In short order, religion jurisprudence became just what John Courtney Murray had warned against: “articles of faith” masquerading as “articles of peace.” In Allegheny (1989), Justice Blackmun asserted that it is the “purpose” of the Establishment Clause to protect “the logic of secular liberty.” What about religious liberty? In his discussion of the McCollum decision (1948), Felix Frankfurter asserted, “In this country, the church is subordinate to the state.” This premise would have been acceptable to many nineteenth-century European regimes, but the struggle over subordination is precisely what the Court avoided in its first century and a half. Hitchcock concludes: “The modern Court sees religious liberty as a conditional freedom only, not merely in the obvious sense that society cannot tolerate everything done in the name of religion but in the sense that believers may claim freedom for themselves only to the extent that they adhere to the separationist understanding.”

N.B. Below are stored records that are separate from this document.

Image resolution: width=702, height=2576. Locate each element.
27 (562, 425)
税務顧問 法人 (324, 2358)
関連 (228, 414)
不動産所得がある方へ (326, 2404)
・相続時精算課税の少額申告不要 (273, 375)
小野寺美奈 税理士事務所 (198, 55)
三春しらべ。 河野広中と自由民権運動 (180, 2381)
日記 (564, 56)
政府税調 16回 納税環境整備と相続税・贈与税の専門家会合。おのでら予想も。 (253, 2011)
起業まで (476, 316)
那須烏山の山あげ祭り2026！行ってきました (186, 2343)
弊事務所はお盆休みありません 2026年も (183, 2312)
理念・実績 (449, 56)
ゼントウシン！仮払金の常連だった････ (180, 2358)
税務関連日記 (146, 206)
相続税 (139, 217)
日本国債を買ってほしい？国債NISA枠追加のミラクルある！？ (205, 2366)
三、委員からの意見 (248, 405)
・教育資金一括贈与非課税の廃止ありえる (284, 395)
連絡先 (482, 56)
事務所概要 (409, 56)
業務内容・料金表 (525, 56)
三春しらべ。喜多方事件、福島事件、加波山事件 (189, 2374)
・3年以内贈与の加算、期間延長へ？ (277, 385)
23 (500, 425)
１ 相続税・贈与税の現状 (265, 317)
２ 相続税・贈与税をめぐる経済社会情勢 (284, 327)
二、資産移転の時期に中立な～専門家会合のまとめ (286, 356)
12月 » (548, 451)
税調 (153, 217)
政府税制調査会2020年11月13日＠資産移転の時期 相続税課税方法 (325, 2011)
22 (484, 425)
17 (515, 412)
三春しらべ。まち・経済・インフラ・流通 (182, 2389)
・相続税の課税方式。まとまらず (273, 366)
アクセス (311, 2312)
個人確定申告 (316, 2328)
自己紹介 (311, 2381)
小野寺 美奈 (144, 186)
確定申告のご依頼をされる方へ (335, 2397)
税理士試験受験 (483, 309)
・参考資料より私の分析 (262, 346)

In Everson (1947), Justice Rutledge insisted that religious believers must be the ones to retreat from any conflict. “Like St. Paul’s freedom, religious liberty with a great price must be bought. And for those who exercise it most fully, by insisting upon religious education for their children mixed with secular, by the terms of our Constitution the price is greater than for others.” Hitchcock wryly notes that Rutledge, the son of a Baptist minister, must have known that in Acts 22:28 Paul answered a similar charge with the claim: “But I was born free.” This passage illuminates the hapless work of Judge DeMent, who tried to make the teachers and teenage students in Alabama submit to First Amendment “values.” A reasonable observer would no doubt conclude that the First Amendment was not meant to be a platform for ritually reenacting Paul’s colloquy with the Roman magistrate.

Russell Hittinger is the Warren Professor of Catholic Studies and Research Professor of Law at the University of Tulsa.